__Поставленная задача A__
Перепишите без единого изменения весь приведенный ниже отрывок о разговоре матери и сына во время победного марша.

__Исходный фрагмент__
╭──

Гордые лица героев… Меж ними, мама, я вижу… Голову отца, голову только… Я уже видел ее в бессонные ночи, в дрёме ужасной… Мне улыбался отец и шутил так со мною; поцеловать мне его захотелось как прежде, а он…
О мама! Голову с шеи снял он руками, ее протянул мне для поцелуя, голову мне протянул он, что саблей срубили… О ужасные сны! О голова дорогая?..
Все так же шли строем победным герои.
– Ты бредишь, сыночек, не плачь же, дитя, не горюй! Гремит героический марш, звучат победные трубы!
– Но, мама, послушай, сквозь радостный марш не слышны ли скорбные звуки, в песнях победных не слышится ль плач безутешный? Кто-то ведь плачет, кто-то тоскует. Кто бы? Послушай!
– Ты бредишь, сыночек, ну кто же заплачет в дни ликованья такого? Кто ж затоскует в дни всеобщего мира?
– Но мама, слушай… Ужели не слышишь?
– О да, я услышала – это любимец погибшего брата, наша собака. После смерти его скулит она и не ест. Заслышав победные марши, вспомнила, видно, она хозяина облик геройский… Давно я хотела, а нынче решила – пусть ее тут же застрелят: не может она без него, зачем же страдать понапрасну?..

╰──

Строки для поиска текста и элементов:
╭──

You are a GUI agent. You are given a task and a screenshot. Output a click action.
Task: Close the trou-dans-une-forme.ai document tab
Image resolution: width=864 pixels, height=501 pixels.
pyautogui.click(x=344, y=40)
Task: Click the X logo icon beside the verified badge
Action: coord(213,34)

╰──

__Поставленная задача B__
Воспроизведите слово в слово все строки исходных данных, приведенные выше.

__Полный ответ A__
Гордые лица героев… Меж ними, мама, я вижу… Голову отца, голову только… Я уже видел ее в бессонные ночи, в дрёме ужасной… Мне улыбался отец и шутил так со мною; поцеловать мне его захотелось как прежде, а он…
О мама! Голову с шеи снял он руками, ее протянул мне для поцелуя, голову мне протянул он, что саблей срубили… О ужасные сны! О голова дорогая?..
Все так же шли строем победным герои.
– Ты бредишь, сыночек, не плачь же, дитя, не горюй! Гремит героический марш, звучат победные трубы!
– Но, мама, послушай, сквозь радостный марш не слышны ли скорбные звуки, в песнях победных не слышится ль плач безутешный? Кто-то ведь плачет, кто-то тоскует. Кто бы? Послушай!
– Ты бредишь, сыночек, ну кто же заплачет в дни ликованья такого? Кто ж затоскует в дни всеобщего мира?
– Но мама, слушай… Ужели не слышишь?
– О да, я услышала – это любимец погибшего брата, наша собака. После смерти его скулит она и не ест. Заслышав победные марши, вспомнила, видно, она хозяина облик геройский… Давно я хотела, а нынче решила – пусть ее тут же застрелят: не может она без него, зачем же страдать понапрасну?..

__Полный ответ B__
You are a GUI agent. You are given a task and a screenshot. Output a click action.
Task: Close the trou-dans-une-forme.ai document tab
Image resolution: width=864 pixels, height=501 pixels.
pyautogui.click(x=344, y=40)
Task: Click the X logo icon beside the verified badge
Action: coord(213,34)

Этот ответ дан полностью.